Un grupo de vecinos de la comuna de San Lorenzo denunció la existencia de un basural clandestino en un predio municipal y la falta de respuesta de la Policía Ambiental.
San Lorenzo. El pasado fin de semana largo, un grupo de vecinos de la comuna de San Lorenzo —localidad colindante con Villa Cura Brochero— se organizó a través de las redes sociales para coordinar acciones junto a movimientos ambientalistas. El objetivo de la movilización es frenar la construcción de un basural clandestino en la zona, una iniciativa que atribuyen al jefe comunal, Luis Depetris.
Los afectados manifestaron su malestar con la Policía Ambiental de la provincia. Según afirmaron, se han presentado al menos veinte denuncias formales ante dicho organismo sin obtener, hasta el momento, ningún tipo de respuesta o intervención.
La problemática se concentra en un predio de cuatro hectáreas que fue adquirido por el municipio a un particular. En ese lugar se han acopiado al menos dos mil neumáticos que, de acuerdo con el testimonio de los residentes, provienen de comunas vecinas y no de San Lorenzo. Asimismo, se detectó la explotación de una cantera de áridos dentro del terreno, cuya autorización legal y destino de los beneficios económicos permanecen bajo sospecha.
Miembros de los sectores La Primavera y El Toro Muerto informaron a las organizaciones ambientales que las actividades en el predio comenzaron hace más de dos meses. Detallaron que, anteriormente, los residuos locales se trasladaban hasta Mina Clavero, pero que actualmente se arrojan en las inmediaciones de un curso de agua para abaratar costos operativos.
La preocupación comunitaria radica en que el Arroyo San Lorenzo nace en las acequias de la Pampa de Achala y es parte de una cuenca hídrica clave que desemboca en el Río Panaholma. Por este motivo, advierten sobre el inminente riesgo ambiental y sanitario que representa el basural, especialmente ante posibles crecidas del caudal.

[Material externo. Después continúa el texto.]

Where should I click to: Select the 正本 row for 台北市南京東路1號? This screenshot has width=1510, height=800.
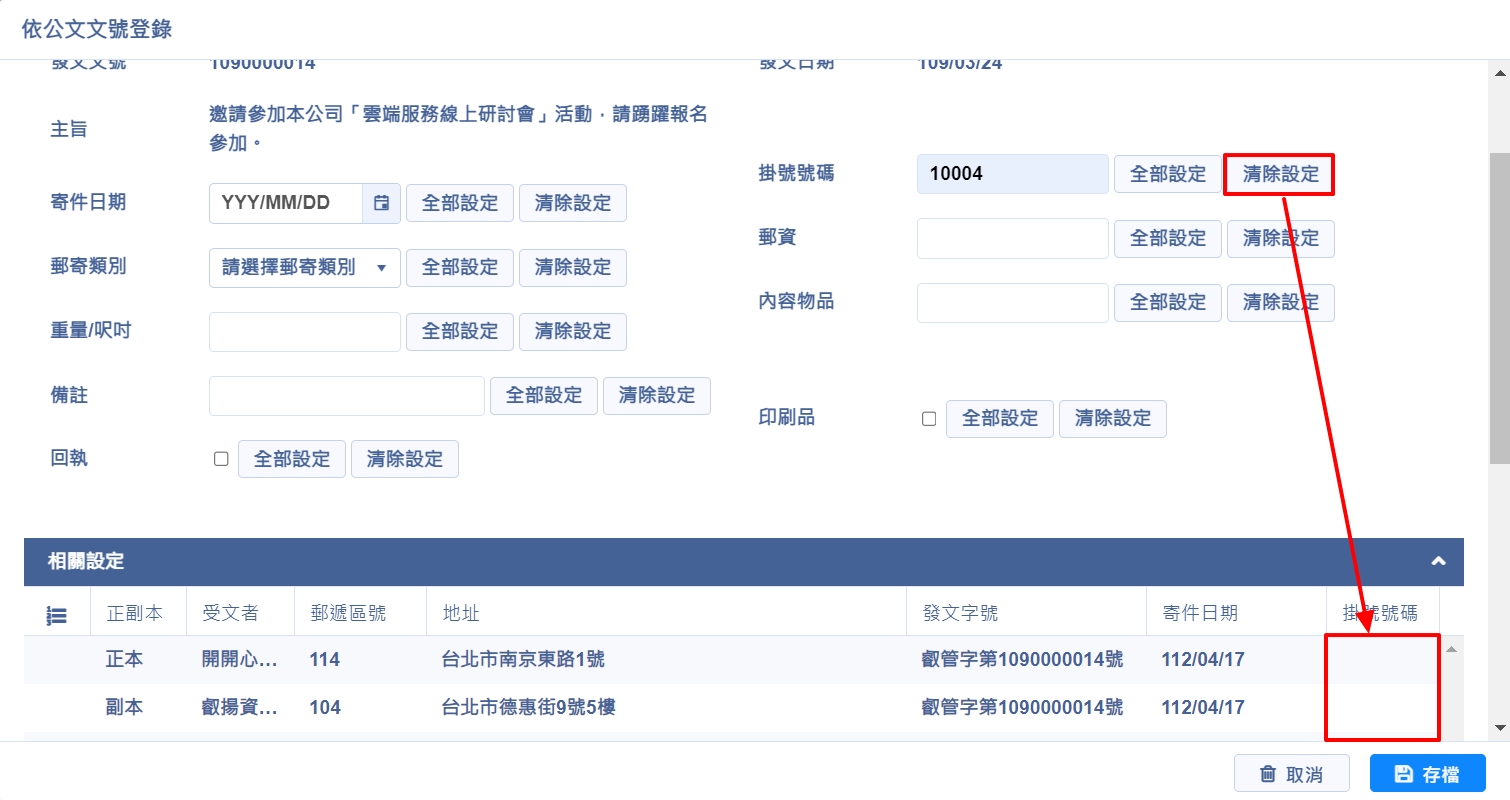click(x=522, y=660)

En medio del conflicto, los vecinos reportaron la intervención de un individuo que se identificó como miembro del área de Medio Ambiente de Traslasierra bajo el nombre de «George». En registros de audio capturados por los denunciantes, esta persona admitió haber inspeccionado el perímetro exterior del lugar —el cual cuenta con candados y cámaras de seguridad— y reconoció la complejidad del escenario para una actuación de la Policía Ambiental. Ante esto, sugirió a los damnificados presentar una nota formal ante la mesa de entradas de la comuna para dejar constancia del reclamo por los olores nauseabundos y evaluar las acciones posteriores del municipio.